Weeks before the recent earthquake you cruise along the desert highway at night, contemplating those who leave no trace because there is no one to tell their story: frozen in time, like Pompeian houses, haunted by the spectra of death. 

In the face of natural evil survival is nothing more than delayed oblivion. The Romans were probably not even aware of Vesuvius’ volcanic character until that fateful day. How many will pass unnoticed, unrecorded, you wonder. Likewise you too could have not imagined the catastrophic event that would shortly decimate the region. 

Gradually the lights of a town that has historically attracted opportunism and fortune-seekers come into focus. Ouarzazate comes from the Amazigh phrase meaning “without noise” or “without confusion.” 

Clear mountain air is funnelled down from the High Atlas to this small crossroad town that once linked the Atlantic to Timbuktu. Africa is moving north towards Europe. When the pressure gets too great, something has to give. Anthropologists are drawn here to study the dying embers of a storytelling tradition. The strange proportions of the film sets designed to trick the camera play havoc with the mind. In the hotel lobby a de Chirico painting depicts a Parisian bar lit up.

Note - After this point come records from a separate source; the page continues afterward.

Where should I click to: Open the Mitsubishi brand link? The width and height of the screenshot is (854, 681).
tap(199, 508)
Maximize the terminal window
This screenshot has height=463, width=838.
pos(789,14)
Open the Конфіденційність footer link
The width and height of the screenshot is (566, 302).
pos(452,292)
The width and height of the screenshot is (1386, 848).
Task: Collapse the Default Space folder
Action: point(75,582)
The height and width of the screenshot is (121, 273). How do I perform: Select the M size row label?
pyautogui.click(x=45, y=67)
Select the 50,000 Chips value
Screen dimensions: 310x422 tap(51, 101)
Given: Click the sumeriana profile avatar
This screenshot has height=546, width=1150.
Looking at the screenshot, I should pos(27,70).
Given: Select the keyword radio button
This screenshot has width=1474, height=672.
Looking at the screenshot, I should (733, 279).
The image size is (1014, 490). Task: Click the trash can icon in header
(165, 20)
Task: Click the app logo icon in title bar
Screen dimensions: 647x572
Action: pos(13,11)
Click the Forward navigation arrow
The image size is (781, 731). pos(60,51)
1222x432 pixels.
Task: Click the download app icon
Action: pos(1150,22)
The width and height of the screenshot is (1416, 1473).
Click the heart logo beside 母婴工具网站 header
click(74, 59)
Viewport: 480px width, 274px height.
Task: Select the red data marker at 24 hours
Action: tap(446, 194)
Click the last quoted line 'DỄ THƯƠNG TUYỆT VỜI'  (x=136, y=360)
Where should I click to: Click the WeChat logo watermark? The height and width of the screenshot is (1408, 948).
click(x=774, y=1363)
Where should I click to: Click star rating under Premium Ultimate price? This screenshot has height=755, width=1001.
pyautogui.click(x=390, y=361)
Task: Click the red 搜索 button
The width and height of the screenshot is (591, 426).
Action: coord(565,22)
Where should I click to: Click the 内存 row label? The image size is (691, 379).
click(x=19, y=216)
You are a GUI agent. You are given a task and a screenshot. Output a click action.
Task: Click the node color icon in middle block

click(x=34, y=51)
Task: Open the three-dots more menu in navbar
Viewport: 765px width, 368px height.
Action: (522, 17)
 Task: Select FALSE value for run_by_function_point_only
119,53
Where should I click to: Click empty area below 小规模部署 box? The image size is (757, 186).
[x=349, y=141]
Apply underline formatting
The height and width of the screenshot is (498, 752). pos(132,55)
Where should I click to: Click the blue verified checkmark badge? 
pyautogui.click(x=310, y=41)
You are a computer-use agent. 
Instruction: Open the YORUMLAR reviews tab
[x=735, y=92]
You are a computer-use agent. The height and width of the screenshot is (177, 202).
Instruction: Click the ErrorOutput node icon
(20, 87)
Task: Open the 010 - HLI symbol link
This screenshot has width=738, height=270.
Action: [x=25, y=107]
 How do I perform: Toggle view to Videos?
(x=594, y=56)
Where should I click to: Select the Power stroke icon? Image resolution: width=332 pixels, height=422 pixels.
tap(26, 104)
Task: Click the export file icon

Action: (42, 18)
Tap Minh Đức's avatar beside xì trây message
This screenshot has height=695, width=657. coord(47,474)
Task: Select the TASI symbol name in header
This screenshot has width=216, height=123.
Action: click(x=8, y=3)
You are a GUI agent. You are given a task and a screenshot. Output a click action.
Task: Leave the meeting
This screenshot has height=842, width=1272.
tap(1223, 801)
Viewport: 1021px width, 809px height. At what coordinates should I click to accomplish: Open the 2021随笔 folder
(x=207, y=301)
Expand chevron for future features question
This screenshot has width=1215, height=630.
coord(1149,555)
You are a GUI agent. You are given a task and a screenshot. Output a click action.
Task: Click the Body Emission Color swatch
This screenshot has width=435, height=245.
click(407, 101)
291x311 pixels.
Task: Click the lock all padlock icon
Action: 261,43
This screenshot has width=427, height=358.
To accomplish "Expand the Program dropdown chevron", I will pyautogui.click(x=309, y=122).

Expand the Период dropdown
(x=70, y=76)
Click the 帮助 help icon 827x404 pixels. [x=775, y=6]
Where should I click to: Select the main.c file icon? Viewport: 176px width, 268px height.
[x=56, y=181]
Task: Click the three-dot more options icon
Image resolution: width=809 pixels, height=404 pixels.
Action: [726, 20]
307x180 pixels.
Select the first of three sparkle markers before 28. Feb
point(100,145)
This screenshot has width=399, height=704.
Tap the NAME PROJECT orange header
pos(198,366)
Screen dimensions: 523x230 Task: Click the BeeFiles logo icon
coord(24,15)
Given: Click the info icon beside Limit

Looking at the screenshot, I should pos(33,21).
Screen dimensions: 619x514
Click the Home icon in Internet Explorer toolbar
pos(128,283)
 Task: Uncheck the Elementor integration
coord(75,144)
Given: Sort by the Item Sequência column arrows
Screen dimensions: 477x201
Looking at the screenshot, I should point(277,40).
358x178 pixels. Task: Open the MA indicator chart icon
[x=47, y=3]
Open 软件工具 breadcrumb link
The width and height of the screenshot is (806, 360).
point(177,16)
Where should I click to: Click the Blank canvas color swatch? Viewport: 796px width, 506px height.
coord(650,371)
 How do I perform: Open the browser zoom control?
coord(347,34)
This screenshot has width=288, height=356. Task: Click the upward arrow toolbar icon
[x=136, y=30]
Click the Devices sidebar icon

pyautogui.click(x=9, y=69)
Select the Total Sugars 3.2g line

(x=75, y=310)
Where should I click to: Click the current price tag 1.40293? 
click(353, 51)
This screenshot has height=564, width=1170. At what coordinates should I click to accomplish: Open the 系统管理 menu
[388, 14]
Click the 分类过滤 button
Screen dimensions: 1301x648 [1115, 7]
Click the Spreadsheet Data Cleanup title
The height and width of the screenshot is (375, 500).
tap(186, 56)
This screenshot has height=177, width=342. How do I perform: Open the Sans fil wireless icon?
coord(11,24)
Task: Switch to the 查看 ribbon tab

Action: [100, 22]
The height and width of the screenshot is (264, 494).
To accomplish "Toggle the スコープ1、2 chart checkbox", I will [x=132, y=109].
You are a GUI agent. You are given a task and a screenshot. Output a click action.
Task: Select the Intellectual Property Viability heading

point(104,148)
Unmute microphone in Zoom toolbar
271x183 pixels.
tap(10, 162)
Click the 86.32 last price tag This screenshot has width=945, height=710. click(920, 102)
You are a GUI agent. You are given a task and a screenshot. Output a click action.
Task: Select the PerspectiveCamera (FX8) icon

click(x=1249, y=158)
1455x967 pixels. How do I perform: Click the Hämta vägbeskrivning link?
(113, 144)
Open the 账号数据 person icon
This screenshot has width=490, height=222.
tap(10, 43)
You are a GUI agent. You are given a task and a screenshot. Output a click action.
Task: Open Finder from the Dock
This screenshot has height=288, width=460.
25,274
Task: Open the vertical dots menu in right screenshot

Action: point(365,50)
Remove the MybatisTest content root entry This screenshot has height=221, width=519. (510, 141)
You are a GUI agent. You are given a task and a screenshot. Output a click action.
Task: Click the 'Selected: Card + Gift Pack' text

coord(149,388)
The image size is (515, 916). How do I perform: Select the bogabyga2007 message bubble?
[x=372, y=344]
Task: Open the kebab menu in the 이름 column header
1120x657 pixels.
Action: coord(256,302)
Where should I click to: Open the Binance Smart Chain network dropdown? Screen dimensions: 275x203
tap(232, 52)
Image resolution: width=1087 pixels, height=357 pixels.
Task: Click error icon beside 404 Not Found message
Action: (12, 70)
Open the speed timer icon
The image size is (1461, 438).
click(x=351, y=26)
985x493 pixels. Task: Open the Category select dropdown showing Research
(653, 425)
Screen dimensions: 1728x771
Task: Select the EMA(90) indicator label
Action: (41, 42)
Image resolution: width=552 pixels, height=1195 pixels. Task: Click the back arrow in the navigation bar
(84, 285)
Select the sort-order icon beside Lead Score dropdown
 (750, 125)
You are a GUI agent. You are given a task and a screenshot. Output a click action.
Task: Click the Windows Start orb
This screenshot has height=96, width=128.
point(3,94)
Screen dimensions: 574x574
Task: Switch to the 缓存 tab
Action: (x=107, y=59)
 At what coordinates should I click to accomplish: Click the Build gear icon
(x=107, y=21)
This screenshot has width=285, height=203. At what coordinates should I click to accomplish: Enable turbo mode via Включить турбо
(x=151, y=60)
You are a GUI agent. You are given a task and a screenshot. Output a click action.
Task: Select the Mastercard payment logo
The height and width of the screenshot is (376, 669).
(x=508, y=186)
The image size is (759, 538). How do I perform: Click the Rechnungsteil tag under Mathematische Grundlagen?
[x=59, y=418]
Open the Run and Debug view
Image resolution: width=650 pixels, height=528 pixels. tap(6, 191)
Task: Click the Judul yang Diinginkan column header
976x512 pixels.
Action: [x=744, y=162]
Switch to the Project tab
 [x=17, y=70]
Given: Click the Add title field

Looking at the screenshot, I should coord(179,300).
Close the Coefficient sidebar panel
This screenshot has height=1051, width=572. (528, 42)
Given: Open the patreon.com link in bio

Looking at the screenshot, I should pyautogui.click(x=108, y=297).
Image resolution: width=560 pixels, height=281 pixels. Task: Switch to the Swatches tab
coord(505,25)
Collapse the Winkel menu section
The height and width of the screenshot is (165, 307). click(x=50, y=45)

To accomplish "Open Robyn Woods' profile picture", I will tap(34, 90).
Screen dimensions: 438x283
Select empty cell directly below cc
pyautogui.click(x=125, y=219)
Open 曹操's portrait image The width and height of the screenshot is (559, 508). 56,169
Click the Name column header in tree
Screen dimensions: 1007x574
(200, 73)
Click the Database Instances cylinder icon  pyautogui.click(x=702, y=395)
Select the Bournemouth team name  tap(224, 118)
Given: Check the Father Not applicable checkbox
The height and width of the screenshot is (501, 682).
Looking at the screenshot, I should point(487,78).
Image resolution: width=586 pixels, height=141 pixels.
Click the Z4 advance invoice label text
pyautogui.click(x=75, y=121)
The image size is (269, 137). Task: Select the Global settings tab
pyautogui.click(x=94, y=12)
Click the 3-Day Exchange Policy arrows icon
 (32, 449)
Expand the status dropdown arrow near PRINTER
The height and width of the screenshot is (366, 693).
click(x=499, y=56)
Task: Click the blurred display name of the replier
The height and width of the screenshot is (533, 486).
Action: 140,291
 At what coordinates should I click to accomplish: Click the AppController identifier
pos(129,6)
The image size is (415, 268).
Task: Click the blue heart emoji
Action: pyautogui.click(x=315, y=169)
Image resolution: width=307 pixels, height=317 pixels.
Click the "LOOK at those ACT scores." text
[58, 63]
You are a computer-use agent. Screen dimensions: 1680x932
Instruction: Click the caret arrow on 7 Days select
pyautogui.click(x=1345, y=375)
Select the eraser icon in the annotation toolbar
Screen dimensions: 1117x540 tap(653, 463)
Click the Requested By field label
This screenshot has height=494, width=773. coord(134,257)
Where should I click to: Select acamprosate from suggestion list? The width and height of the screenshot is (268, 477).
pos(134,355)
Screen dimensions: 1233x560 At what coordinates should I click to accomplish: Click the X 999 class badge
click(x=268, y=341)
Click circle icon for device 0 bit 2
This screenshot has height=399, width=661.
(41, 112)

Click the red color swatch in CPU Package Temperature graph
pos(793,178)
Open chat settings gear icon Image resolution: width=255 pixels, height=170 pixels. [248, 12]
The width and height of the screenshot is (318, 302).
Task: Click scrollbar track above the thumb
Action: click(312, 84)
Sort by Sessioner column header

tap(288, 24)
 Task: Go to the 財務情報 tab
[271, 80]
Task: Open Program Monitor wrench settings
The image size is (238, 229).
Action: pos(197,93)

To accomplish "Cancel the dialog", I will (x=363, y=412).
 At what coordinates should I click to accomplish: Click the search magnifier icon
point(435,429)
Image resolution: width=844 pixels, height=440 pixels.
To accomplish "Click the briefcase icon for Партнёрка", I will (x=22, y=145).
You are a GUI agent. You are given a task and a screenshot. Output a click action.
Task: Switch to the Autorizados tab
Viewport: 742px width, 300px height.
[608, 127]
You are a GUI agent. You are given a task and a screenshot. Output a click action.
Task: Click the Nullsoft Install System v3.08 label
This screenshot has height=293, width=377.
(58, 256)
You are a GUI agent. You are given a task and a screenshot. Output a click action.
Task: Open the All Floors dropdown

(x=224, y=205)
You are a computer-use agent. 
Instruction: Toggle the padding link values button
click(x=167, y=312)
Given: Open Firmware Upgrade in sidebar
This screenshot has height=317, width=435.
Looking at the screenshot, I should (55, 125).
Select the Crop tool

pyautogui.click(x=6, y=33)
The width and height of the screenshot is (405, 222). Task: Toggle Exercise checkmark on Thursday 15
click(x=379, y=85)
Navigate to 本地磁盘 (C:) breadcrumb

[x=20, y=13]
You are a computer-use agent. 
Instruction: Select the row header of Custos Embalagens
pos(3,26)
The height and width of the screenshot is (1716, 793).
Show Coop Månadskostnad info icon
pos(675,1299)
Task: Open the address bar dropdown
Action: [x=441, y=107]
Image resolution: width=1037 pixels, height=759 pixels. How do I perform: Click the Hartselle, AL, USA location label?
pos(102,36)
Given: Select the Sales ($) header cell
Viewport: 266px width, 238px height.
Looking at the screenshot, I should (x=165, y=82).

In the cafés mist sprays from sprinklers in the ceiling. Friends engage in easy-going dialogue, not afraid to condescend to silence. The Amazigh is a free man who dearly loves his freedom and is always ready to fight to defend it. 

Immaculate pise clay architecture that dates back a thousand years. Atlas Studios – the largest in the world – offers optimum conditions because it rarely clouds over, let alone rains here. David Lean’s ‘Lawrence of Arabia’ was set against the dunes, the kasbahs and mountain lakes – filming locations that now double for Saudi Arabia’s Empty Quarter, rural Afghanistan or the Russian steppe. Ridley Scott’s ‘Gladiator’ utilised the ethereal light.

The abandoned movie set symbolizes the quest for immortality as the dissonance between the material and immaterial. Once the moment has passed and the physical world has been transmigrated to a movie reel or digital file, there is a sense in which it no longer exists. 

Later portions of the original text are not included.